Thankfully, most public servants do well at maintaining their ethical values and moral compasses. They abide by the innate mandate to do right because it’s right, not because someone is watching. And there are many good, honorable departments which understand the importance of building and maintaining an internal culture of decency. They guard it like a treasure because they know the public deserves to be able to trust in what they do.
But it is all too easy, especially in large organizations, for pockets of corruption and wrong-doing to evolve. I hate the idea that some people behave only because they might get busted by modern technologies instead of just behaving right. I am thankful for these innovations. At this point, anything to end brutality and atrocity is okay with me.
In my view, one cause of the ugly things that happen out there stems from the code of conduct that many call the Brotherhood. Certain unwritten rules are in play, like it or not. One baseline mandate is to have your partner’s back, no matter what. You back up the people on your team, period. And good luck if you don’t because then you risk “going bare”—that is, finding that no one will step up when you need help. It’s a very lonely feeling, and few last long without that sense of security.

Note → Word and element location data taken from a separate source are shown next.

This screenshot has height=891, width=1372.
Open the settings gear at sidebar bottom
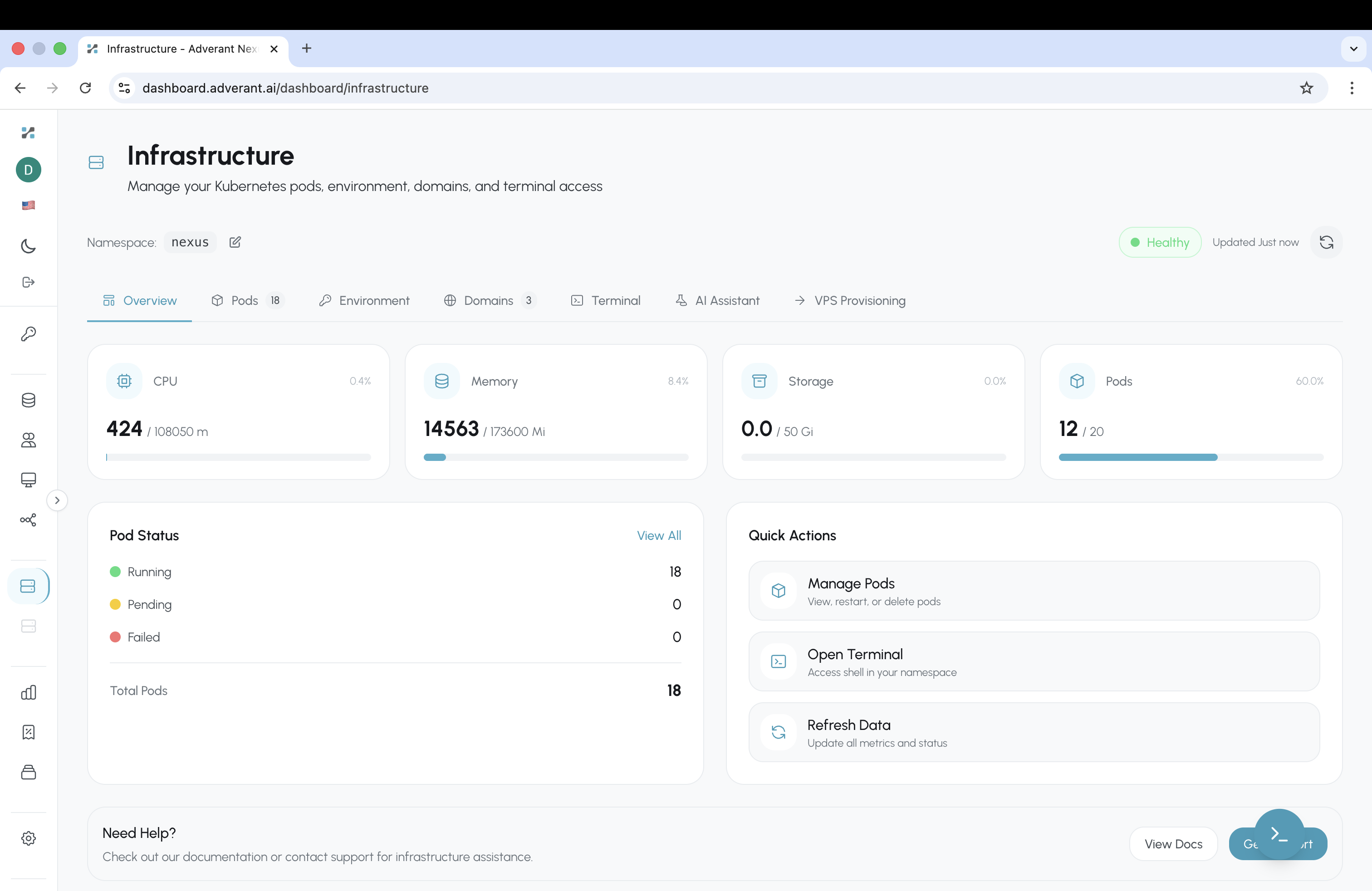(x=28, y=838)
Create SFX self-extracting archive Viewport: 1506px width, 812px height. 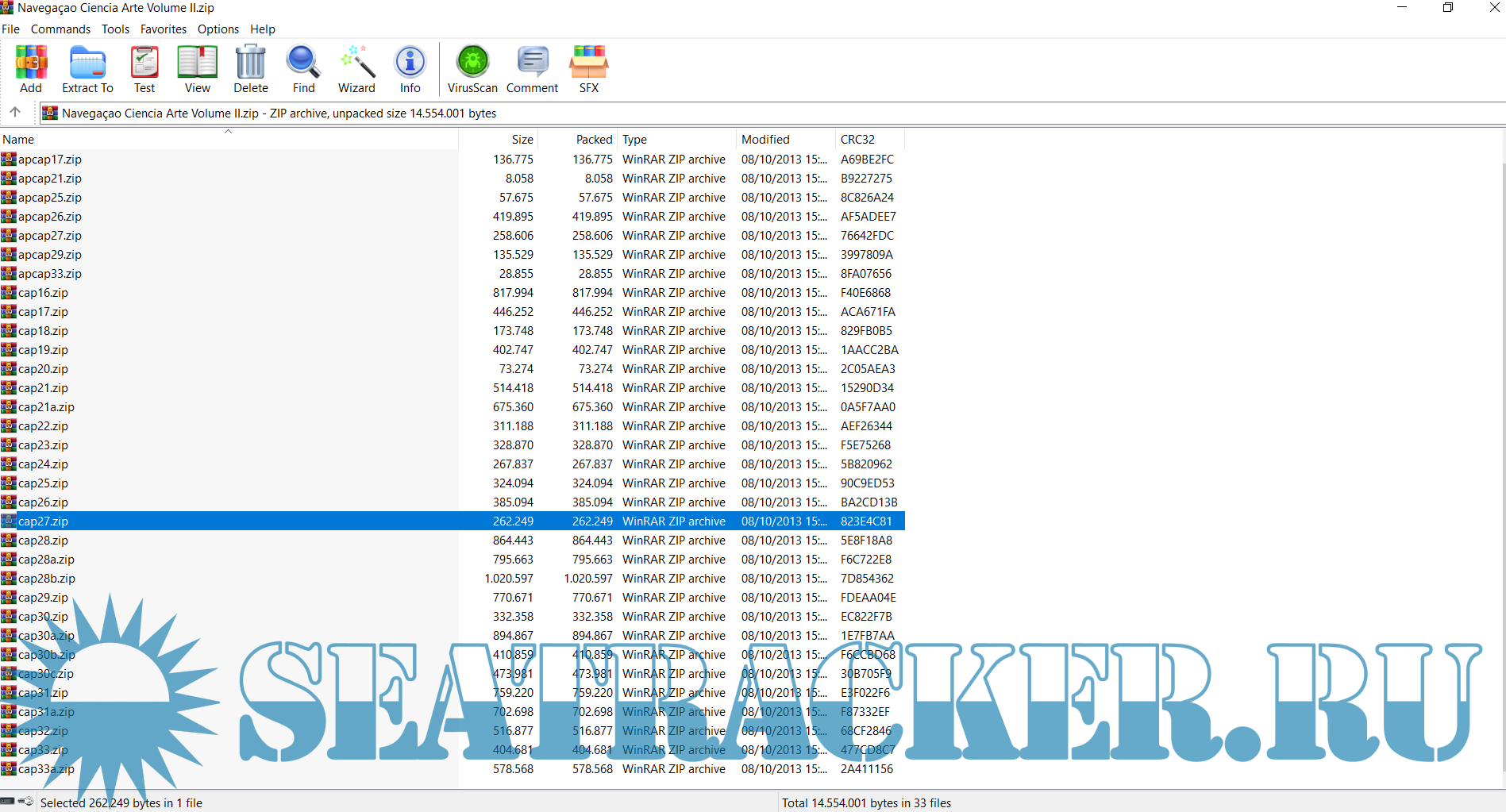[588, 69]
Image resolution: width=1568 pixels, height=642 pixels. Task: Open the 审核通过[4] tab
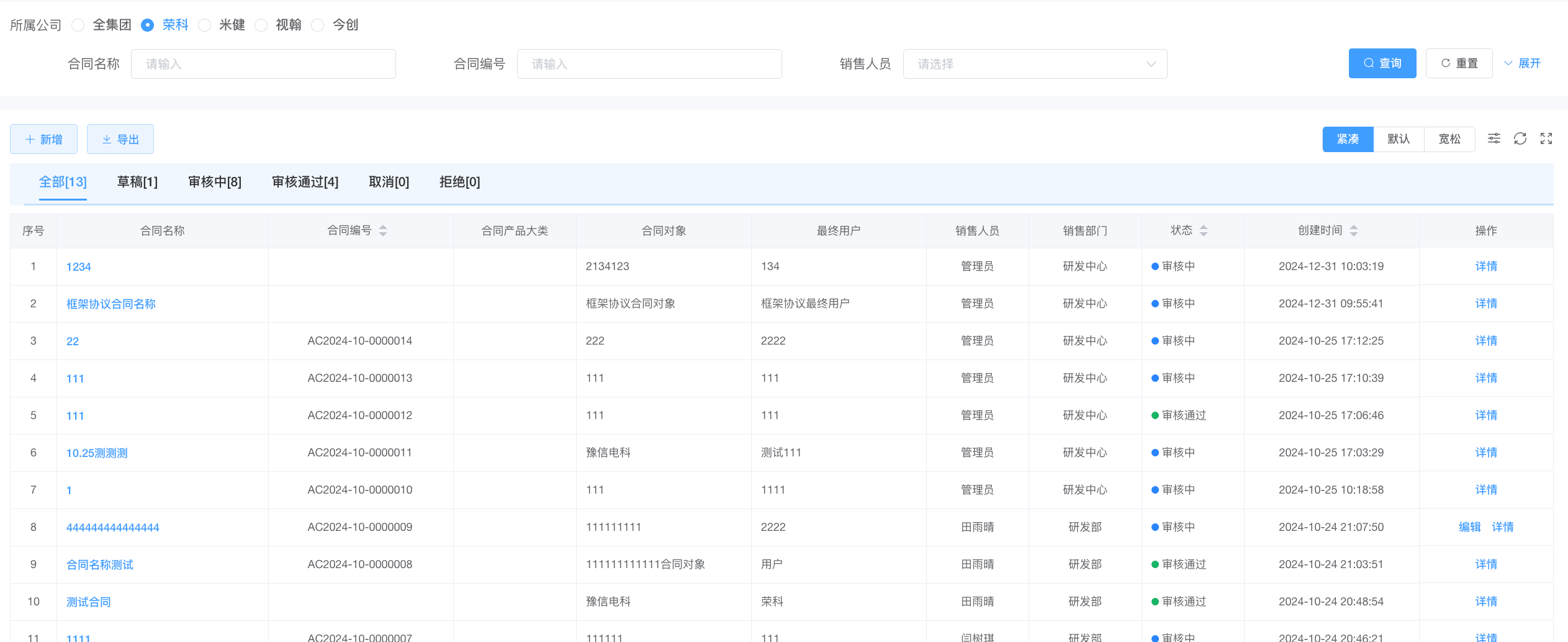tap(305, 182)
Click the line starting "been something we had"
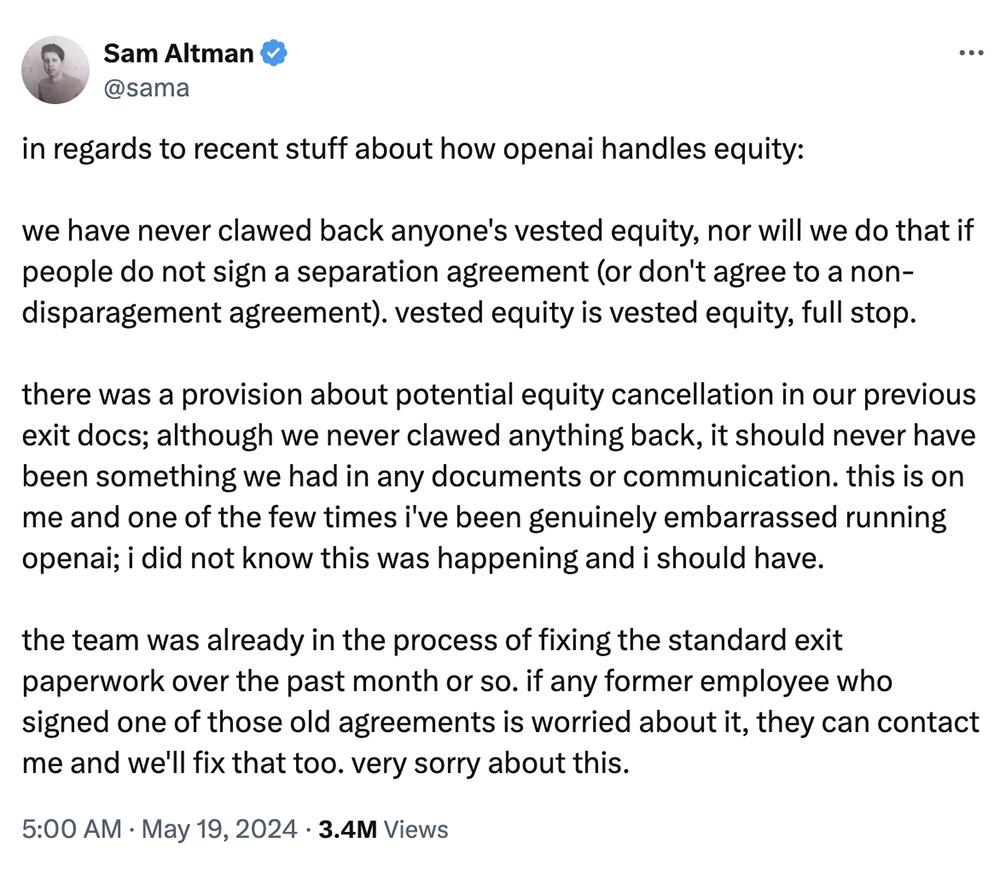 pyautogui.click(x=493, y=477)
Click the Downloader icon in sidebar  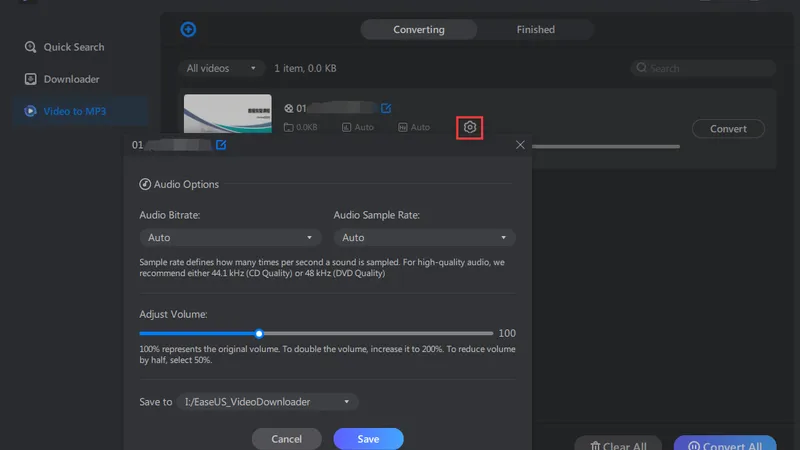coord(31,79)
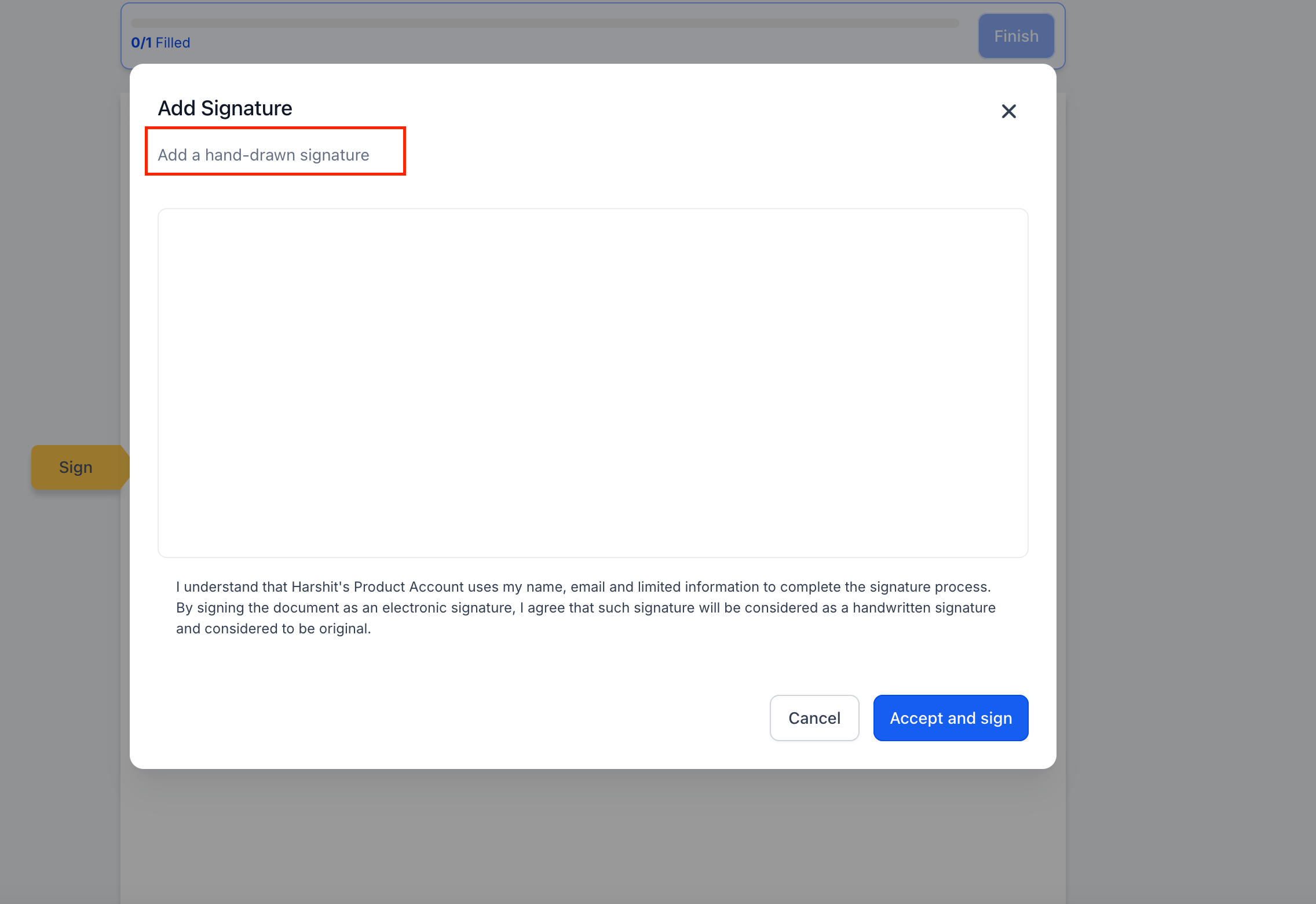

Given the realities of the streets, many emergency responders survive by putting their heads down and just handling their calls. Somehow, they avoid the tough-guy group-talk and manage to avoid putting targets on their own backs. Others quit the work once their altruism is trampled to death. I lament the many who have come into public service with good hearts that ended up either shattered or stilled. It is just a personal theory, but maybe it isn’t just the accumulation of hard, gruesome calls that lead some in emergency care to die by suicide in above-average numbers.
It is absolutely true that emergency scenes can seriously threaten responder safety. It is an inherently dangerous job and things can go wrong for a host of reasons. Training and preparedness inevitably includes knowing how to handle the worst possible scenarios. The need for self-defense is real. Over time, given enough close shaves and a climate of “us versus them,” stuff can happen. Events can feed on themselves, take on a life of their own. Fast-developing, wolf-pack situations yield the sorts of behavior as are so heartbreakingly evident on the videos from Memphis on January 27. The beatings were bad, really bad. Then add in the outrageous sight of so many “brothers” standing around chatting, ignoring Tyre handcuffed and writhing on the ground. Even the first-arriving EMTs failed to lean in and do the most basic care: a primary and secondary survey.
I don’t know exactly how to root out the brutal, the mean-spirited, the racist, the prejudiced, the power-hungry people who are sadly present in every branch of public service. There are union rules, precedent, tradition, seniority, time-in-grade. Like dysfunctional families, many departments look great on the outside, but are rotten within. The public has little way of knowing this. And “those in the know” on the inside who would like to generate change usually have too little seniority, too little authority, too little of the fortitude to pull back the curtains.
Even writing this essay risks blow-back from my own emergency care colleagues. Despite my own direct experience, some will say how dare I call out the power-trips, vigilante attitudes, and swagger that reeks of rotten core values. I support zero-tolerance of heavy-handedness and brutality in all its forms, and also the disrespectful double-speak that is rampant behind departmental doors where outsiders cannot hear it.
Brutality in all its forms is an immense problem. It will require work on many levels, for a long time. As an acquaintance recently said, “reality is a tough editor of our dreams.” I am rooting for the Good Guys, those public servants of every patch and insignia who serve each human with the same respect and dignity as they would their own loved ones. I hope and pray that they can prevail, starting yesterday.